The Middle Truth in the Inflation Muddle

BERKELEY – For precisely three years, the economics profession has been collectively fixated on inflation. February 2021, exactly 36 months ago, was the last time consumer-price-index inflation in the United States (all items, 12-month percentage change) was at or below the Federal Reserve’s 2% target.

This recent episode of above-target inflation now shows signs of being over. “Shows signs” is of course code for the fact that you never know. A further shock – ructions in financial markets or a major geopolitical event, for example – could still throw the disinflation trend off course. So far, however, that course appears to be heading directly toward 2%.

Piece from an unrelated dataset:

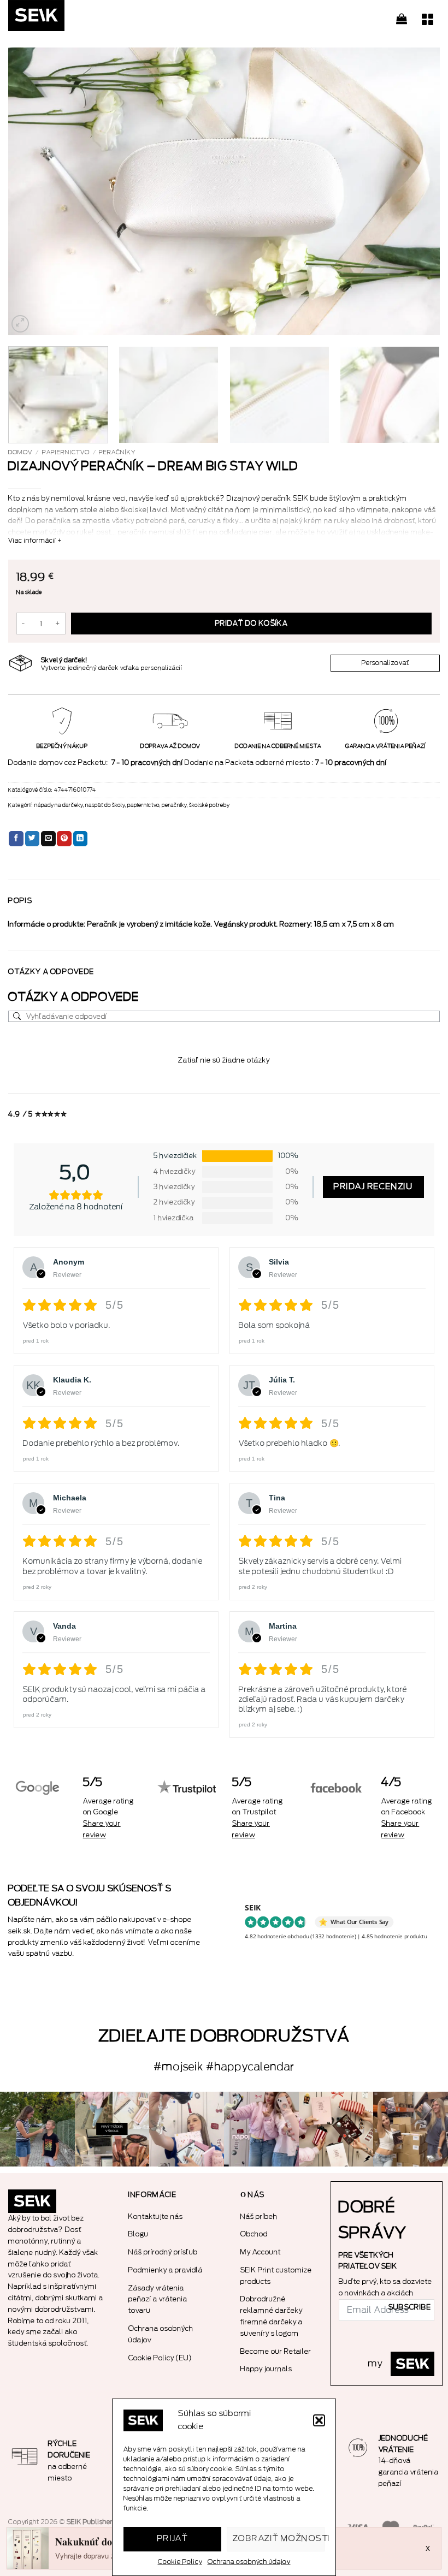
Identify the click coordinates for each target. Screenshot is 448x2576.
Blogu (138, 2233)
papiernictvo (66, 452)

One would hope that we learned something from these painful three years. Sharp increases in prices have served as catalysts for advances in inflation management in the past. From some episodes we learned the importance of preserving the independence of the central bank so that it can react unrestrained by political considerations. From others we learned that central banks need to establish a hierarchy of policy priorities and to communicate those priorities to financial markets and the public.

This time, however, it is not clear what, if anything, has been learned. Thinking about the causes of our recent inflation, and about why price increases now seem to be subsiding, remains muddled.

The main muddle concerns the role of the Fed. Does it deserve blame for the rise of inflation in early 2021 and corresponding credit for the recent decline?